»»

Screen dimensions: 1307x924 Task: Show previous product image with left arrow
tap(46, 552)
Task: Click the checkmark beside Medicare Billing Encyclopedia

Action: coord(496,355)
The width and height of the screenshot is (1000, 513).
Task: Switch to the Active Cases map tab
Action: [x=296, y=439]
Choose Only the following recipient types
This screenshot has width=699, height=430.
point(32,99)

««

Work item: Beginning with the first line and ending with the last, copy the material above exactly.

Task answer:
Screen dimensions: 1307x924 Task: Show previous product image with left arrow
tap(46, 552)
Task: Click the checkmark beside Medicare Billing Encyclopedia

Action: coord(496,355)
The width and height of the screenshot is (1000, 513).
Task: Switch to the Active Cases map tab
Action: [x=296, y=439]
Choose Only the following recipient types
This screenshot has width=699, height=430.
point(32,99)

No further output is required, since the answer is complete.